The film’s sound design and music choices are all done with real finesse – who did you work with on these?
Thank you! I am really particular about sound and music and I’m beyond grateful to have had Alex Bologna (our sound designer and mixer) and Katya Richardson (our composer) craft the soundscape for this film. Starting with sound design, Alex and I chatted about the cut as soon as we picture locked and I described my vision for transitions, different SFX to accentuate, opportunities for source music. He was also our production sound recordist so he knew what he was diving into. The flashback montage where Cary’s getting ready for the game was probably the most fun we had because there were so many layers to toy with, and we used a lot of reverb and panning to create a psychologically fraught soundscape. Beyond that, we did some very surgical line rewrites through ADR to tighten up the last third of the film, whether that be changing an entire line, truncating it, or messing with the delivery of a single word or two.
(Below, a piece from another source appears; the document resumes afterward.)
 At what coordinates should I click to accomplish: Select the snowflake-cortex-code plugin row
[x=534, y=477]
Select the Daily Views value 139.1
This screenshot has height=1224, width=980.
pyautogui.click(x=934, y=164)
Alex was always game to spend a long time listening to different takes, letting me rerecord the tiniest of details, and integrating those additions as seamlessly as possible.
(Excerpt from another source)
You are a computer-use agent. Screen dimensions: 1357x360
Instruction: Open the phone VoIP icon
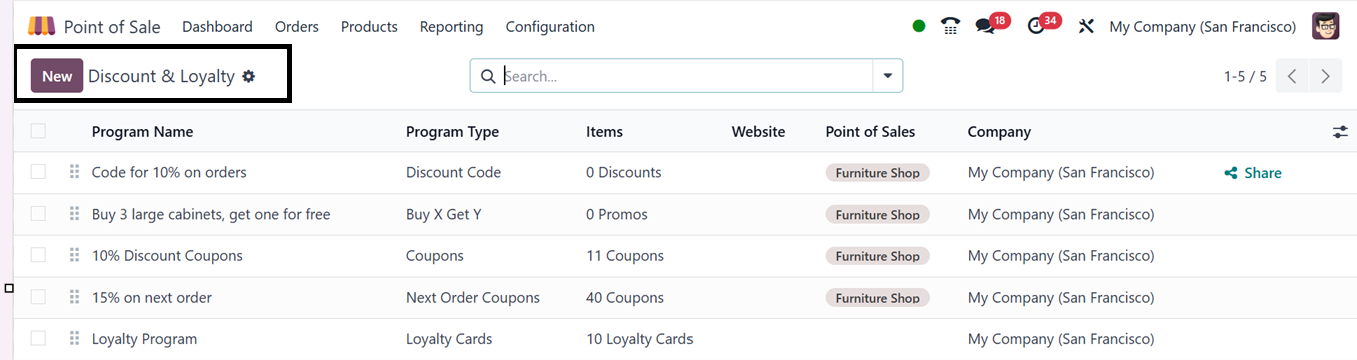coord(951,27)

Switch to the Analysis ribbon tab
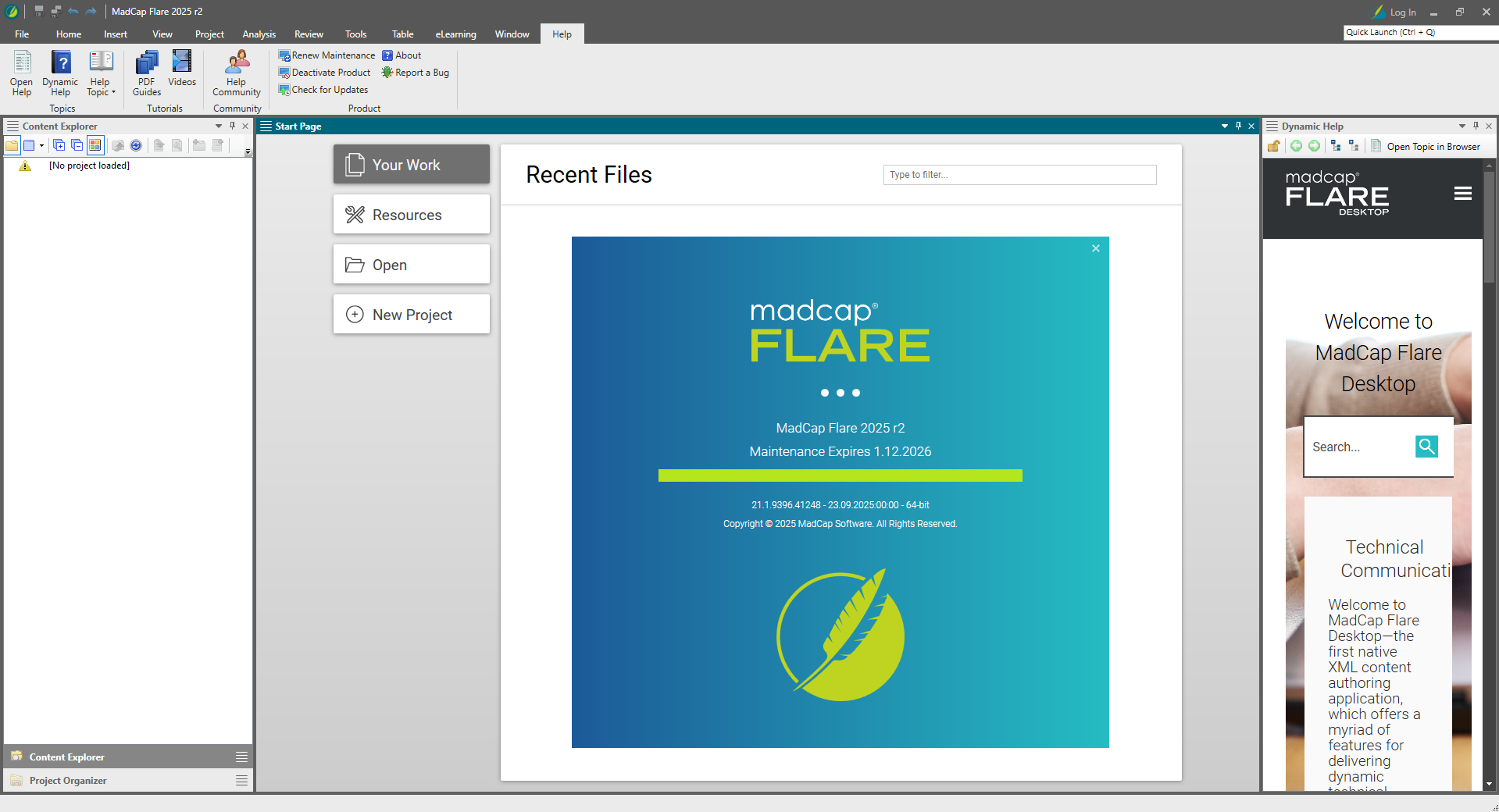tap(259, 34)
It’s so easy for a traditional comedy score to sound broad and generic so the tonal balance felt a little unprecedented for us.
Around the same time, Katya and I dove into the score. I started by sharing a playlist with some reference tracks and we talked through the tonal balance we had to strike. This score was a bit of a tough one to crack for that reason, you’re trying to telegraph the thriller vibe from the outset but you still want it to feel a little playful and parodic because it’s a comedy! And it’s so easy for a traditional comedy score to sound broad and generic so the tonal balance felt a little unprecedented for us. That said, Katya did such a fantastic job at trying different things in the first pass of the score and giving such a breadth of options to see what worked against the picture.
That ended up being our initial approach. There were a couple tracks in the first pass that immediately rose to the top, but the opening cue with the strings as Cary cut up the name cards was so perfect and I knew I wanted the rest of the score to evoke that instrumentation and mood. Lottie and I knew from the time we got our assembly cut that score was going to be our clearest tool to convey the anxious, tense atmosphere, so we just used that opening cue as our north star and Katya continued bringing such incredible instincts to the table. I still remember the first time I heard that “DUN DUN!” when Cary begins confronting Alma, I was immediately obsessed because it is both scary and absurd and captured the essence of the entire film in one sound.
What will we see from you next?
I’m currently producing a horror comedy short with Lottie that shoots in a few months and I’m in the middle of rewriting my next short, which is also a horror-comedy. But I’m very fickle, so who knows? I’m always toying with other ideas. I definitely want to expand on TMSIDK and I’m in the middle of figuring out what that looks like.